Formatting your input data
The files that you use to import data into Amazon Personalize must map to the schema that you are using.
Amazon Personalize imports data only from files that are in the comma-separated
values (CSV) format. Amazon Personalize requires the first row of your CSV file to
contain column headers. The column headers in your CSV file need to map to
the schema to create the dataset. Don't enclose headers in quotation marks
("). TIMESTAMP
and CREATION_TIMESTAMP
data must be
in UNIX epoch time format. For more information see
Timestamp data.
If your data includes any non-ASCII encoded characters, your CSV file must be encoded in UTF-8 format.
The following interactions data represents historical user activity from a website that sells movie tickets. You can use the data to train a model that gives a user movie recommendations based on the activities of other users.
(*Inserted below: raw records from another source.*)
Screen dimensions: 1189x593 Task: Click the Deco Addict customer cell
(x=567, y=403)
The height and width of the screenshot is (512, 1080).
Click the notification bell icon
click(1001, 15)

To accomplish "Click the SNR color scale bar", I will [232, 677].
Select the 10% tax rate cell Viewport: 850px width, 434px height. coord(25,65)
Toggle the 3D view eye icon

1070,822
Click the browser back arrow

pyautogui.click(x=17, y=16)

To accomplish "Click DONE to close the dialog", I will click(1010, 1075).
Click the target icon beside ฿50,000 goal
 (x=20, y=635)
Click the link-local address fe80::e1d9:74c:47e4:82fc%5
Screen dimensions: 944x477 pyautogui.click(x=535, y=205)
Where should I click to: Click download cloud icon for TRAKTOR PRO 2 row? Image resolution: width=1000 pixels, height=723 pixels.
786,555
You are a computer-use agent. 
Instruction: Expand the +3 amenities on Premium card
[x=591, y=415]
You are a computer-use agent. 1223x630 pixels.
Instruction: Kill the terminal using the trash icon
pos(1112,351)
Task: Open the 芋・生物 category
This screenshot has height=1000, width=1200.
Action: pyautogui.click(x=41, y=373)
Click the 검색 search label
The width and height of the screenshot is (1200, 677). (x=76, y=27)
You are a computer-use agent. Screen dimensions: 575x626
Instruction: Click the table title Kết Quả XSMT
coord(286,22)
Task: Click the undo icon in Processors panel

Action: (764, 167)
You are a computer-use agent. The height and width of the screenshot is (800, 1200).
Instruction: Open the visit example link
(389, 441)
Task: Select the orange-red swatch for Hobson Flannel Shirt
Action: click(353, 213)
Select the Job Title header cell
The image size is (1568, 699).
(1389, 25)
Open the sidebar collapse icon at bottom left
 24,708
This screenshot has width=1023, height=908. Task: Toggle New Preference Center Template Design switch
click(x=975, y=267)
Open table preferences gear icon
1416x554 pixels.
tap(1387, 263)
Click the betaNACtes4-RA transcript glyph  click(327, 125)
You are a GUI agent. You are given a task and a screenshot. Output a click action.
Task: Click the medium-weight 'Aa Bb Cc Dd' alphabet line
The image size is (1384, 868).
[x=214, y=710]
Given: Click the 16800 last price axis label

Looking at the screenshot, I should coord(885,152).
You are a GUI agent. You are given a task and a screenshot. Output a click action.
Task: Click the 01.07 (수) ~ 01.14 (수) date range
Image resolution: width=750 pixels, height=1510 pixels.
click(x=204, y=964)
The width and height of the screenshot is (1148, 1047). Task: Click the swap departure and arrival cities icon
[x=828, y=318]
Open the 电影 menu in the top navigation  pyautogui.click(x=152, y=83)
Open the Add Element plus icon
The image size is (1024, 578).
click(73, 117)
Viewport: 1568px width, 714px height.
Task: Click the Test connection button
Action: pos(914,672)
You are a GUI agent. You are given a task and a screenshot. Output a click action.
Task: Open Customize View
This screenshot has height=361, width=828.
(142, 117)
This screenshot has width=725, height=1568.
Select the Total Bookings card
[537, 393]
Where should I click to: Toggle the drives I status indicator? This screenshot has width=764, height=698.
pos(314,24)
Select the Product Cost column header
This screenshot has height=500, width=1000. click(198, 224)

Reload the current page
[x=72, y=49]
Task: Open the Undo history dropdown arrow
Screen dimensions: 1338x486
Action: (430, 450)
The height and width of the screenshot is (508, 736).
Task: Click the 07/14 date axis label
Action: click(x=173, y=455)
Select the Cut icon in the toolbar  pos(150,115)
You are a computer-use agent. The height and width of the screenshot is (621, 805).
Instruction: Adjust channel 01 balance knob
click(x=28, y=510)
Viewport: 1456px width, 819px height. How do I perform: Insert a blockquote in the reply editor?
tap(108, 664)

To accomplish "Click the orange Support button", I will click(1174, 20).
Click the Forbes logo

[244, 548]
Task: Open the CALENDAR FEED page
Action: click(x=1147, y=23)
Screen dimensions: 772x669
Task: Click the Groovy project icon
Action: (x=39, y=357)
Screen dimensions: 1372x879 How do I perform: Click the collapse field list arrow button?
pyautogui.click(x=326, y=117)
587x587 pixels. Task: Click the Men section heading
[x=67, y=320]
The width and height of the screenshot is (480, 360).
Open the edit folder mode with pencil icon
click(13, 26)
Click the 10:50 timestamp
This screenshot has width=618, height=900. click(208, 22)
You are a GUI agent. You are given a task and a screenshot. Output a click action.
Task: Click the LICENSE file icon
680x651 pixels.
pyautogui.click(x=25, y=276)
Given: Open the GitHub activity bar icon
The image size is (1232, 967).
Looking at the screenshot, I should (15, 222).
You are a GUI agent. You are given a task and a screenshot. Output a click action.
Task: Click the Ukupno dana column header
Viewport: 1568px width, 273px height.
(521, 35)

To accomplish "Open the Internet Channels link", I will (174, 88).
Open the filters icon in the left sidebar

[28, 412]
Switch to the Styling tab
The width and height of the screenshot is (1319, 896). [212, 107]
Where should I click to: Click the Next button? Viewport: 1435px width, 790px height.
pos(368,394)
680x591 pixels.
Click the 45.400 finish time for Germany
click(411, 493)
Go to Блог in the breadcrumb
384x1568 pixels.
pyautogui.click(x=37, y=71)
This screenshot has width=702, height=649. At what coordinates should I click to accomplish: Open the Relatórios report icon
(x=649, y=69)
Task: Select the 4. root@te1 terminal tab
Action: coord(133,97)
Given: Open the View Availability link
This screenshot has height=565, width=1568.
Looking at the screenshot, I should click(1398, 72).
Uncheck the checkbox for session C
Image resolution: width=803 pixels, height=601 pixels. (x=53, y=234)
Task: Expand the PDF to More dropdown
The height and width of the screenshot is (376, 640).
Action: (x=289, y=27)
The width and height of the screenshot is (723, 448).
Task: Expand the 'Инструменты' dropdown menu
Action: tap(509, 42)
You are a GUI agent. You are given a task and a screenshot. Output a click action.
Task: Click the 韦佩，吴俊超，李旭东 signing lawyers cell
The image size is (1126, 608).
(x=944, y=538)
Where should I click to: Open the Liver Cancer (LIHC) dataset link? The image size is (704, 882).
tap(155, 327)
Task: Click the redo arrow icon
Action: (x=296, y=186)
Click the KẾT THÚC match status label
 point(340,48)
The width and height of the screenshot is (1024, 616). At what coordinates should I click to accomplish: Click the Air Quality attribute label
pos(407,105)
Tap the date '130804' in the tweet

USER_ID,ITEM_ID,EVENT_TYPE,EVENT_VALUE,TIMESTAMP 196,242,click,15,881250949 186,302,click,13,891717742 22,377,click,10,878887116 244,51,click,20,880606923 166,346,click,10,886397596 298,474,click,40,884182806 115,265,click,20,881171488 253,465,click,50,891628467 305,451,click,30,886324817
The associated Interactions schema is repeated below.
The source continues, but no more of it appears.